> WRITTEN PROBLEM
Copy every line of the listing below word for word, leaving out the pictures.

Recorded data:
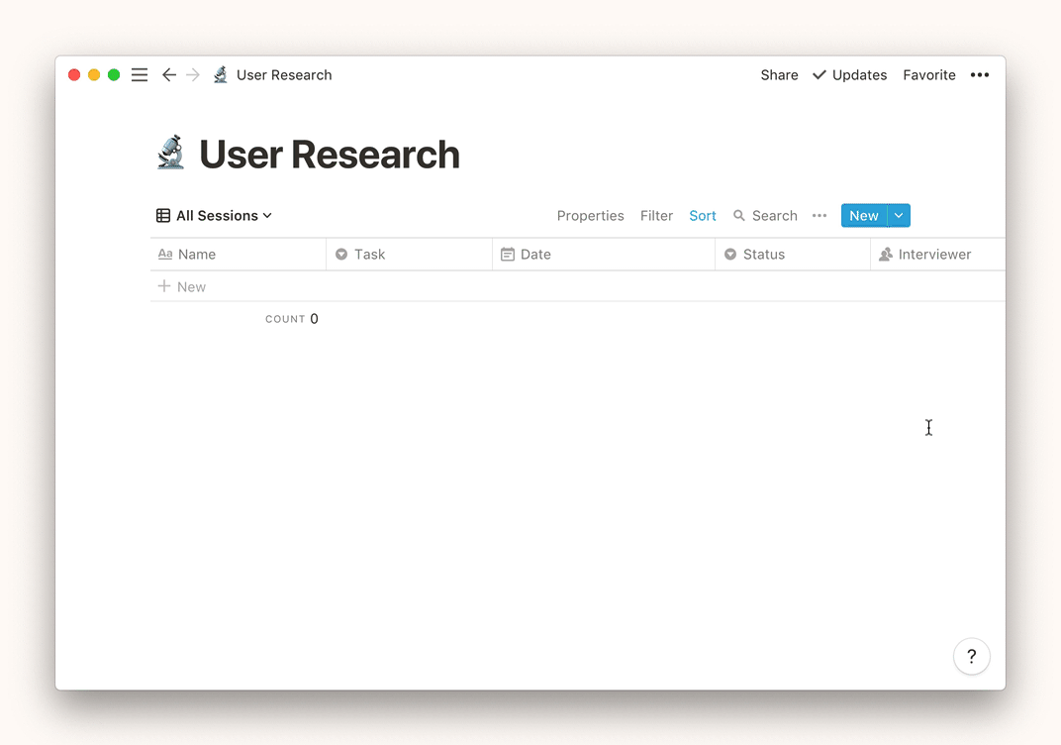The image size is (1061, 745).
Task: Open the Task column header menu
Action: tap(369, 255)
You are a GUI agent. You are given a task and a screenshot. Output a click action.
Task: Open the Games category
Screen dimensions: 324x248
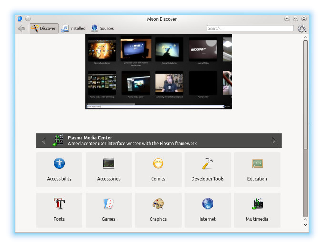point(109,210)
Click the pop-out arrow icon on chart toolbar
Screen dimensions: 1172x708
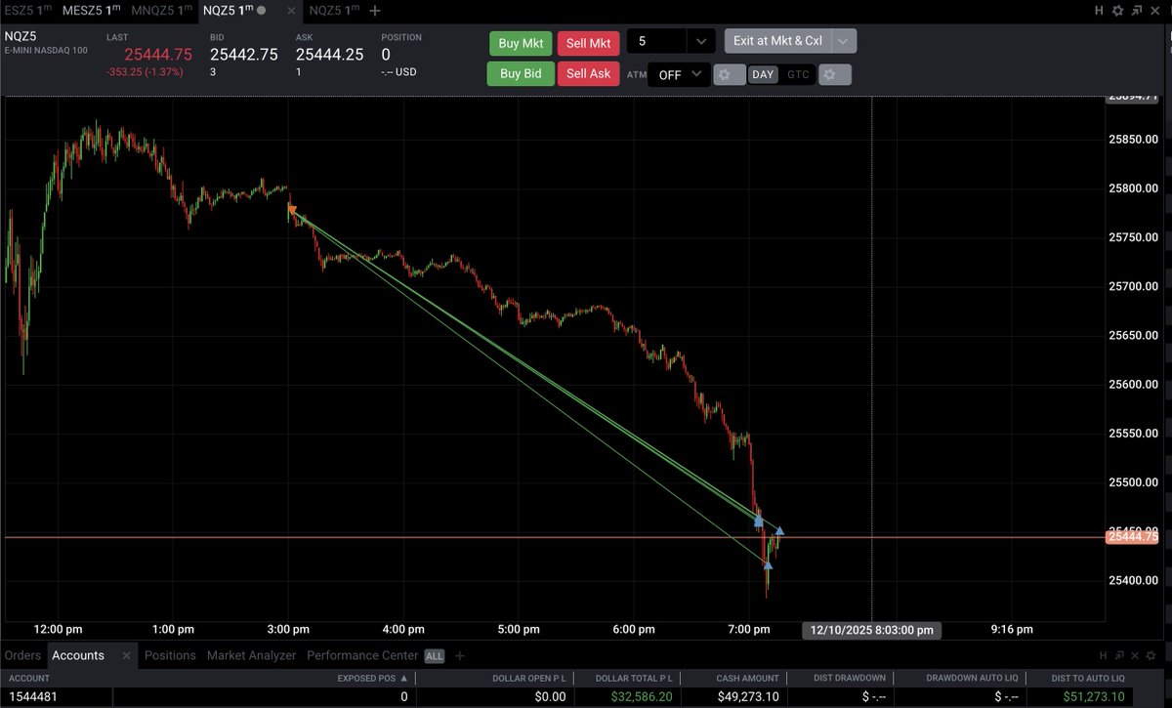click(1137, 10)
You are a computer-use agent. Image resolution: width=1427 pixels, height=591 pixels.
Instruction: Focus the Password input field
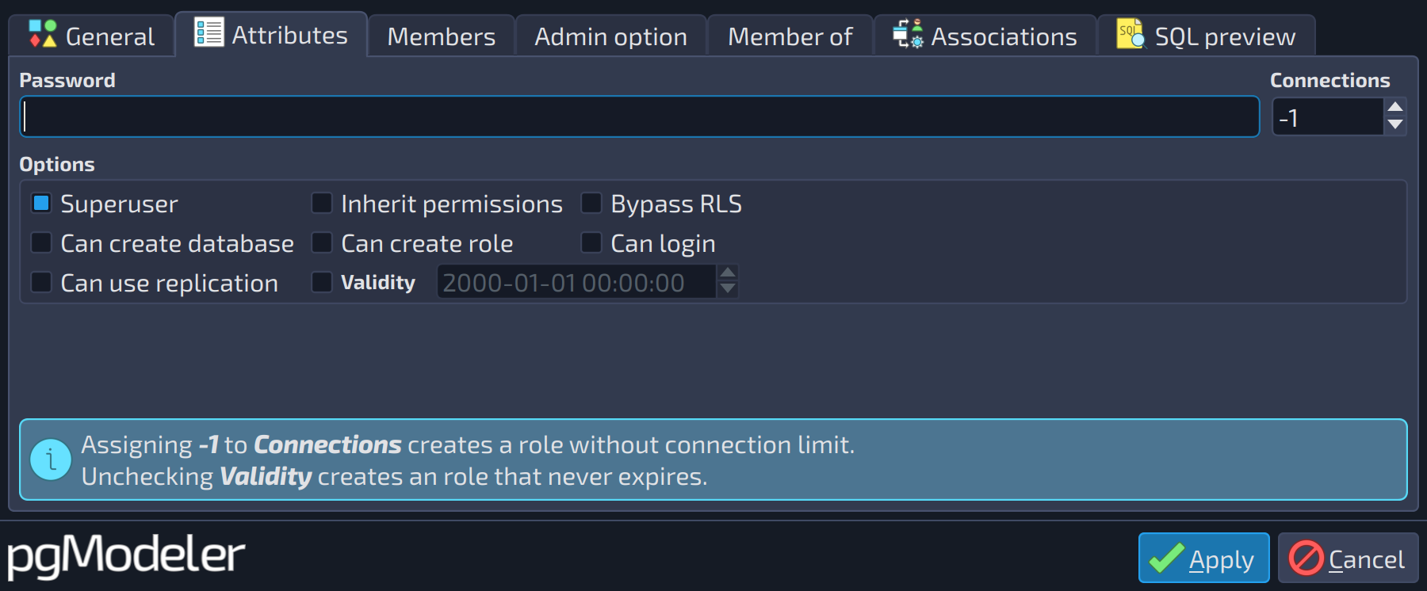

> ANSWER TO THIS EXERCISE
The image size is (1061, 745).
Task: Open the Task column header menu
Action: tap(369, 255)
You are a GUI agent. You are given a task and a screenshot. Output a click action.
Task: Open the Games category
Screen dimensions: 324x248
point(109,210)
Click the pop-out arrow icon on chart toolbar
Screen dimensions: 1172x708
click(1137, 10)
You are a computer-use agent. Image resolution: width=1427 pixels, height=591 pixels.
Instruction: Focus the Password input field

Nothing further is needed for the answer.